You should go back and use historical rates (assuming Tangerine posts historical rates).

Secondly, your conclusions are perfectly reasonable and logical...I see no "challenge" there.
Assuming I understand your analysis correctly, your data concludes that in the short run, during a severe bear market, GICs will beat equity based mutual funds.
Longer term, equity begins to outperform GICs.
The further out you go, the better the equity performance is, and the worse the GIC appears to be.
Yeah?

That is a pretty generally accepted conclusion.
What's the scoop?


----------



## Michel (Mar 7, 2014)

I'm not sure where to find the historical rates. In any case if they were lower then it only strengthens my point; the GIC would have performed even closer to the bonds/stocks fund. Basically my point is that while GICs can do better it's really a worst-case scenario, and even then the fund didn't perform that badly either. Realistically 1-2 years seems to be the time frame where a GIC _might_ do _slightly_ better (and probably will do significantly worse). So it seems that unless you really are risk-adverse and cannot accept even minimal losses it's not an optimal choice.
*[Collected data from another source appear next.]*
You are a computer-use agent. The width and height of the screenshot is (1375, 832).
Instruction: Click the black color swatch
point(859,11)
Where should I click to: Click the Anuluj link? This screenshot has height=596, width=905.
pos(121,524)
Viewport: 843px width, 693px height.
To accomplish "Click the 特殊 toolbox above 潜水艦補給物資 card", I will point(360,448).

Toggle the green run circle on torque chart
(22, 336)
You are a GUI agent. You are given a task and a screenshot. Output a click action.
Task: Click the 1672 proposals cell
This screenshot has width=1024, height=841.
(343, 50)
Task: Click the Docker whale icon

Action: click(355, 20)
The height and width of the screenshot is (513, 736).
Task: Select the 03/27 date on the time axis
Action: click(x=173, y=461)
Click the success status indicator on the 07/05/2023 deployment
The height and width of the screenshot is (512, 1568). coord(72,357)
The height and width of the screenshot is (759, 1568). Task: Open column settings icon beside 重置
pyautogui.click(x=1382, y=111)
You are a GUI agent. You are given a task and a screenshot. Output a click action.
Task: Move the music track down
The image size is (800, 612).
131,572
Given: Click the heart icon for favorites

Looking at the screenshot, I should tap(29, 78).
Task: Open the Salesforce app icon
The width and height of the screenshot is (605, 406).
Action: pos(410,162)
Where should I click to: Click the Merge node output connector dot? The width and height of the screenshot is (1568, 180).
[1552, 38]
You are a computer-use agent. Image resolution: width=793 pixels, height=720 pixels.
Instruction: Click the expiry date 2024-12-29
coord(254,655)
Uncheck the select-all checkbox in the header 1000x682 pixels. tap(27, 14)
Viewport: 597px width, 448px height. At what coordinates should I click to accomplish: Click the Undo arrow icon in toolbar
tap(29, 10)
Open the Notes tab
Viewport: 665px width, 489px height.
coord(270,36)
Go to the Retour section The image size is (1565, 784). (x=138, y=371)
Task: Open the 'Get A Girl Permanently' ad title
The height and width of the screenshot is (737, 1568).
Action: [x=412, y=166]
If this is common knowledge then all the better, but I was under the impression that GICs were supposed to be good options for a 3-5 year time frame.


----------



## HaroldCrump (Jun 10, 2009)

Michel said:


> Realistically 1-2 years seems to be the time frame where a GIC _might_ do _slightly_ better (and probably will do significantly worse). So it seems that unless you really are risk-adverse and cannot accept even minimal losses it's not an optimal choice.


GICs simply preserve the nominal value of your capital.
I don't think anyone invests in GICs for growth.
It is a capital preservation technique, and basically the nominal value only.

There are other reasons to invest in GICs as well (mostly derived from its capital preservation properties), such as:
- Saving for a large, predictable expense, such as a down payment on a house, car, or children's education, etc.
- Ensuring a certain inheritance amount
- Prepare for a bear market or market crash
etc.



> If this is common knowledge then all the better, but I was under the impression that GICs were supposed to be good options for a 3-5 year time frame.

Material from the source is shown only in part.